## ATIVIDADES
1 > Copie do texto sobre a viola o trecho que começa em "Aconteceu já várias" e continua até "anos, com ela.".
2 > Responda com base no texto sobre a viola:
(a) Nas mãos de quem esteve a viola durante uns tempos?
(b) A que é comparado um instrumento musical?
(c) Com que se contou sempre para guardar as aprendizagens feitas com a viola?

## EXCERTO DO TEXTO
──────

E é natal outra vez

Ando sem vontade nenhuma de escrever. Talvez porque tenha muito mais em que pensar neste momento, ou talvez porque, mais uma vez, esteja na altura de mudar de expressão artística. 

Aconteceu já várias vezes na minha vida e é cíclico, alterno porque necessito inovação, mudança, algo que seja ao mesmo tempo um estímulo e um desafio. A minha viola voltou, depois de uns tempos na mão do meu sobrinho. Olho para ela com vontade de “sacar” de lá alguma coisa, o que vai exigir de mim muito treino e alguma dedicação. Um instrumento musical é quase como um filho. Para se conseguir alguma qualidade é necessária disponibilidade e dedicação. Ainda lhe tiro umas notas suaves mas muita coisa se perdeu na memória já que, foi sempre com a memória que contei, para guardar as aprendizagens que fiz, ao longo de alguns anos, com ela.

──────

## DADOS FORNECIDOS
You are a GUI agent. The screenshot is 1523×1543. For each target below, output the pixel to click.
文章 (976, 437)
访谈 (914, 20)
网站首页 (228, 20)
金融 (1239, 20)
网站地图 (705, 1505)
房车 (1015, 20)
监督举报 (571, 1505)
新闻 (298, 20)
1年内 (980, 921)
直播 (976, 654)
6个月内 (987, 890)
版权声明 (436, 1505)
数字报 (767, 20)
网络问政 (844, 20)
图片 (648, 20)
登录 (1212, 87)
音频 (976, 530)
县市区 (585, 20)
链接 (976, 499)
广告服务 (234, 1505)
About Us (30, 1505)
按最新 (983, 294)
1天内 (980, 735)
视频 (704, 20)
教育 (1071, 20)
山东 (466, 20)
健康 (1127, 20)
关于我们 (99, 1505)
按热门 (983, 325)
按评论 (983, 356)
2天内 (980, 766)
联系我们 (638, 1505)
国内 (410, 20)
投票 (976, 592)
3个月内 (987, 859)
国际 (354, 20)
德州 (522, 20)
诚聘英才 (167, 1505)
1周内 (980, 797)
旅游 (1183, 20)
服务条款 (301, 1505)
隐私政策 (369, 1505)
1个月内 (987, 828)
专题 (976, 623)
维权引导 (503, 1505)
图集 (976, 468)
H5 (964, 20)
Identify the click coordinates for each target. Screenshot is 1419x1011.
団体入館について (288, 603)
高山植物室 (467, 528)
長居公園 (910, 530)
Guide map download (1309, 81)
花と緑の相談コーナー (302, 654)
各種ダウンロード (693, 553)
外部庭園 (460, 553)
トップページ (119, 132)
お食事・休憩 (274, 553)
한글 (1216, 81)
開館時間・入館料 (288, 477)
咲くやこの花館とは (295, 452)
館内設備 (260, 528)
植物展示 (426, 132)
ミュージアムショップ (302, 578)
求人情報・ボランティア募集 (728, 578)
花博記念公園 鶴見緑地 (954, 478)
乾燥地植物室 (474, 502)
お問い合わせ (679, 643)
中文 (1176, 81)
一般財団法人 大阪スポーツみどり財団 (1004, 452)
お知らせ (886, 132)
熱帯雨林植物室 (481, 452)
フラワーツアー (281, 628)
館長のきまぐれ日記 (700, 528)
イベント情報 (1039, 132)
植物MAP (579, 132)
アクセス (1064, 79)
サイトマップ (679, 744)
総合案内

──────

## RESPOSTAS
1 >
Aconteceu já várias vezes na minha vida e é cíclico, alterno porque necessito inovação, mudança, algo que seja ao mesmo tempo um estímulo e um desafio. A minha viola voltou, depois de uns tempos na mão do meu sobrinho. Olho para ela com vontade de “sacar” de lá alguma coisa, o que vai exigir de mim muito treino e alguma dedicação. Um instrumento musical é quase como um filho. Para se conseguir alguma qualidade é necessária disponibilidade e dedicação. Ainda lhe tiro umas notas suaves mas muita coisa se perdeu na memória já que, foi sempre com a memória que contei, para guardar as aprendizagens que fiz, ao longo de alguns anos, com ela.

2 >
(a) Do sobrinho.
(b) Quase a um filho.
(c) Com a memória.